__Your instructions__: Lines from the one containing "Viewport: 152px width, 147px" through the final line of the data, restated word for word and free of pictures, make up the whole answer.
* * * * * * * * *
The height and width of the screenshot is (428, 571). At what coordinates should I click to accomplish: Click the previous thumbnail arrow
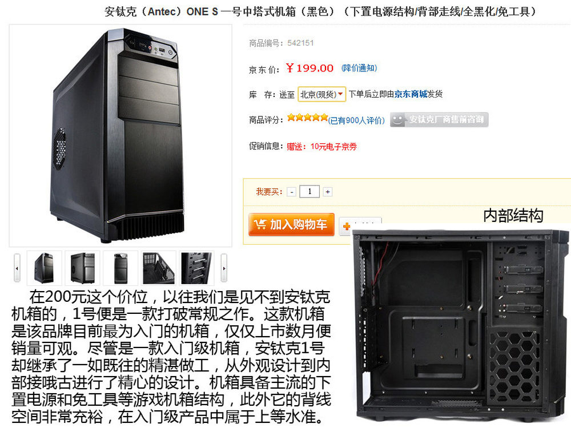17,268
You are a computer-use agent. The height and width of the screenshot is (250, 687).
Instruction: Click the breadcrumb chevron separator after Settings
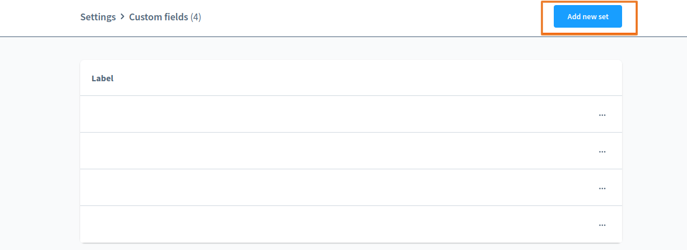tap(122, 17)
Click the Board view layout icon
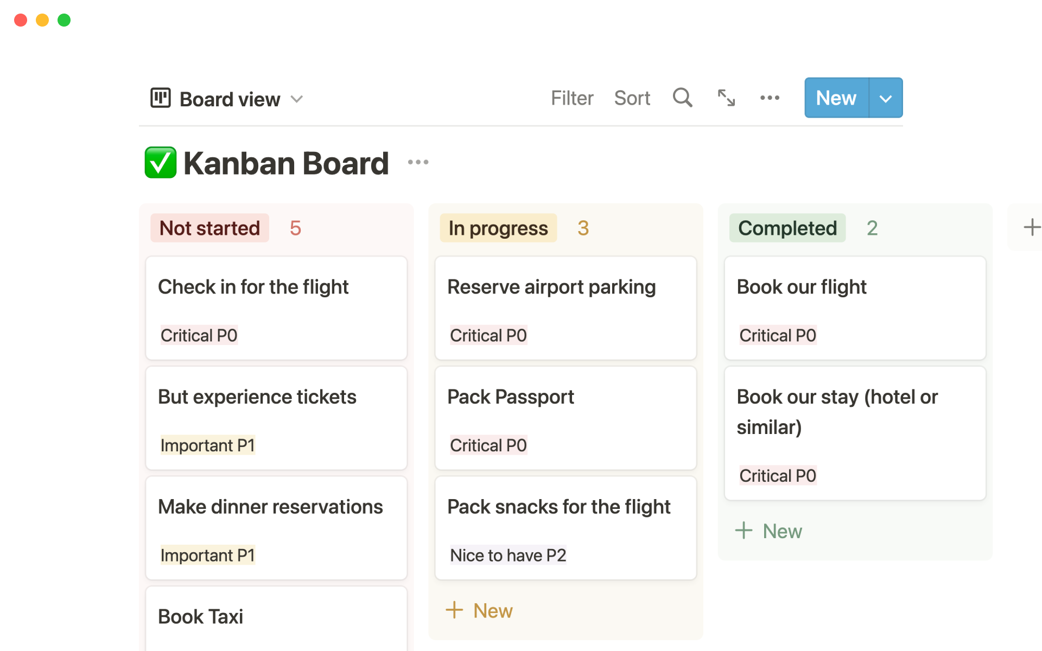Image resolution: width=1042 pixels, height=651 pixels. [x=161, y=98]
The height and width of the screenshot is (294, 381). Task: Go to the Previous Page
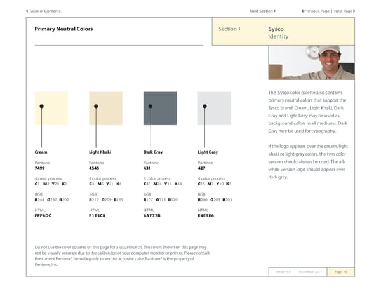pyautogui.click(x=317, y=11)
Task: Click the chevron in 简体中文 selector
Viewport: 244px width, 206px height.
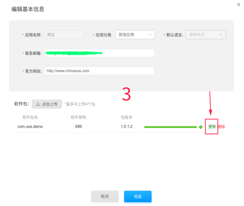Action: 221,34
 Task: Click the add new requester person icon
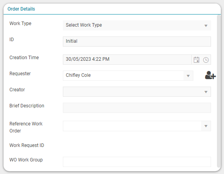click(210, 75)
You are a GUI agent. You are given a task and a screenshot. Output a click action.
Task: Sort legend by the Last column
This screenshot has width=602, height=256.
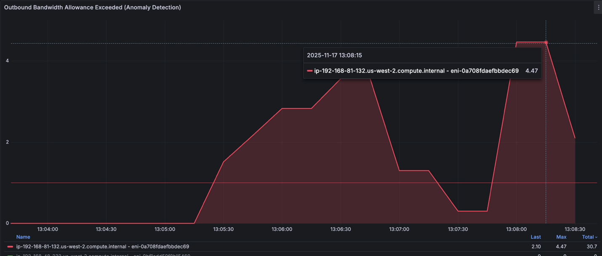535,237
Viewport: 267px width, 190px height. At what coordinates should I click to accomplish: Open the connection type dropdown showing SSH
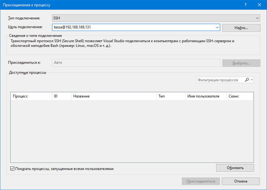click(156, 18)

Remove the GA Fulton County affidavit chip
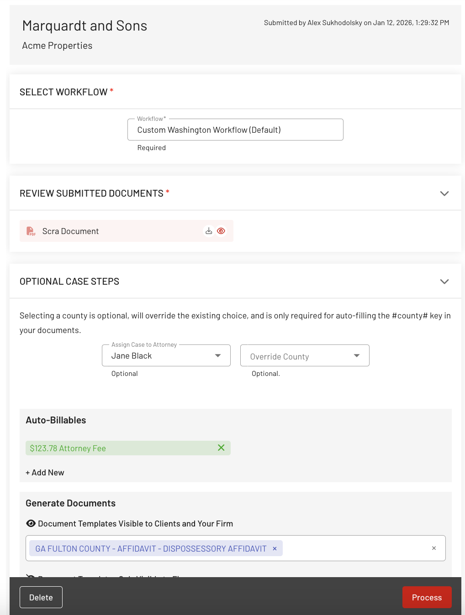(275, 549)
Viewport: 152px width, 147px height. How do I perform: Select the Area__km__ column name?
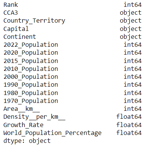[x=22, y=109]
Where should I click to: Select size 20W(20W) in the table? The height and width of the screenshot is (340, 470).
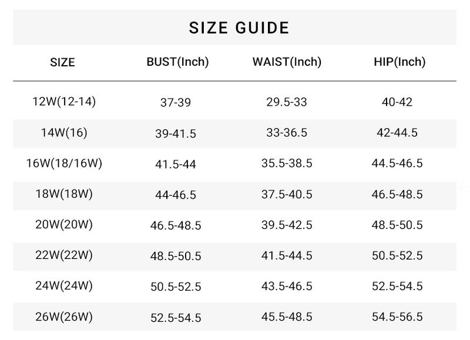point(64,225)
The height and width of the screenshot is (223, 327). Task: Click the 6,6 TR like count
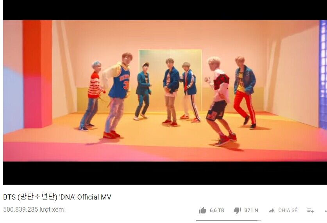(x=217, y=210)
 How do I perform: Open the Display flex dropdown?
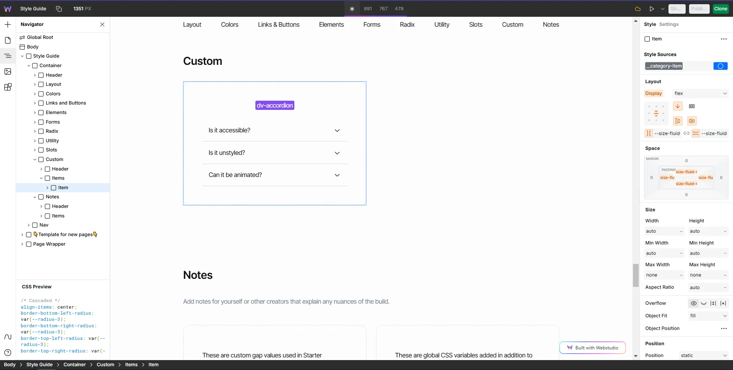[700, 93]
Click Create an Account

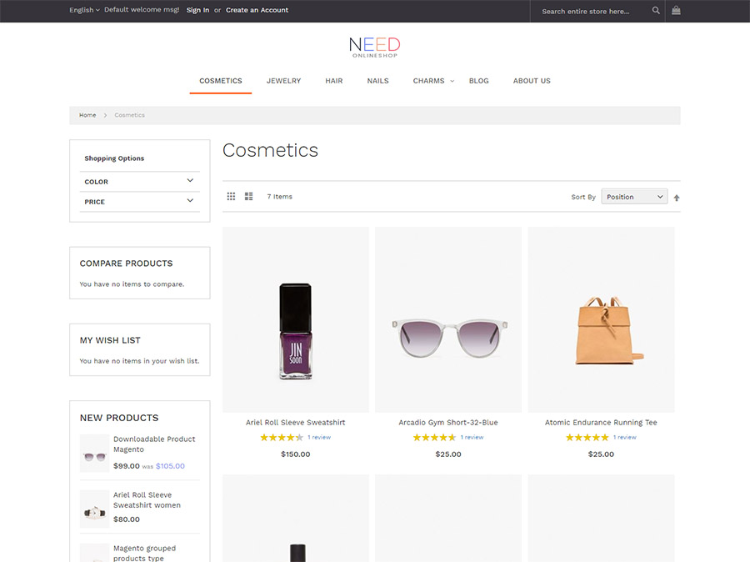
* * * * * * * * *
__Answer section__:
Viewport: 152px width, 147px height. How do I perform: Select the Area__km__ column name?
[x=22, y=109]
Where should I click to: Select size 20W(20W) in the table? The height and width of the screenshot is (340, 470).
point(64,225)
The height and width of the screenshot is (223, 327). Task: Click the 6,6 TR like count
(x=217, y=210)
 How do I perform: Open the Display flex dropdown?
[700, 93]
Click Create an Account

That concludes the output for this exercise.